CONSIGNE:
Répondez aux questions suivantes d'après le texte sur les roses jaunes du Texas.
1. Depuis quelle année les archéologues texans partagent-ils les résultats de leurs recherches ?
2. Quel est le nom du site Internet consacré à cette mission ?
3. Qu'est-ce qui accompagne très rarement les objets illustrés par un dessin ou une photographie ?

TEXTE:
○ ○ ○ ○
Les roses jaunes du Texas

Comment présenter au grand public le passé d’une région ? C’est à cet exercice de style que s’est attaché le laboratoire de recherche archéologique de l’Université du Texas (TARL) à Austin. Depuis 2001, les archéologues texans interprètent et partagent les résultats de leurs recherches avec leurs concitoyens et le monde entier, par l’entremise d’un site Internet dédié à cette mission baptisé Texas Beyond History.

Fouilles texanes en cours (archives TARL)

Dans ce qu’ils qualifient de musée virtuel, c’est le passé essentiellement non écrit de cet état américain qui est présenté de manière synthétique. A travers des séries de cartes interactives classées selon les régions ou les époques, on parvient facilement à se faire une idée du potentiel archéologique du Texas. Un petit bémol toutefois : très peu d’échelles accompagnent les objets illustrés sous forme de dessin ou de photographie ce qui ne permet pas de se faire une idée précise de leur dimension. Cela est d’autant plus frustrant pour les spécialistes de la taille des objets lithiques que certaines pointes en silex trouvent des similitudes de forme étonnantes avec des objets semblables du Paléolithique et du Néolithique de la vieille Europe. Cela dit, le mode de présentation générale est plaisant et peu servir d’exemple pour les personnes chargées de la même tâche ailleurs dans le monde. Ce site vaut bien à notre avis un bouquet de roses jaunes du Texas.
○ ○ ○ ○
DONNÉES FOURNIES:
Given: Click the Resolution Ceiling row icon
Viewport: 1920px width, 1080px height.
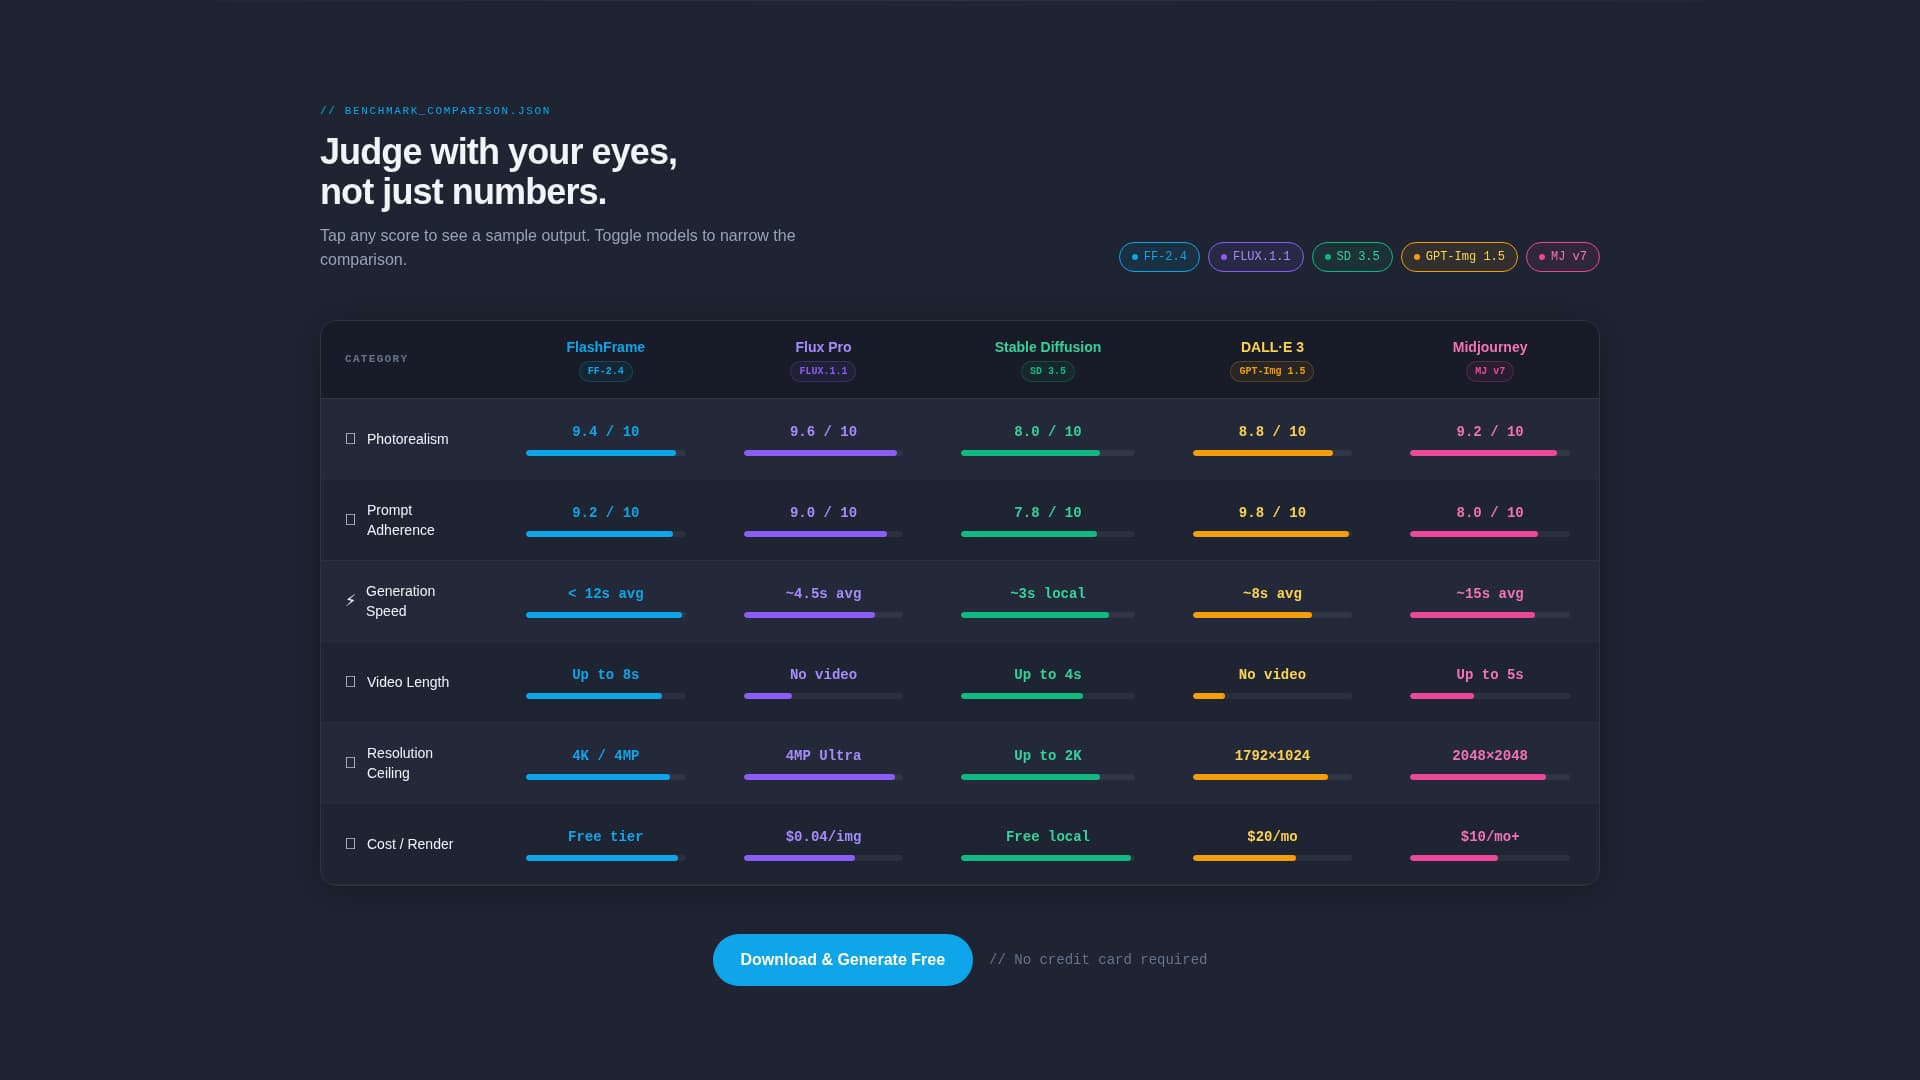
○ ○ ○ ○
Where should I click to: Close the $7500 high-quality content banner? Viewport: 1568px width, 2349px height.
○ ○ ○ ○
RÉPONSE:
1. Depuis 2001.
2. Texas Beyond History.
3. Des échelles.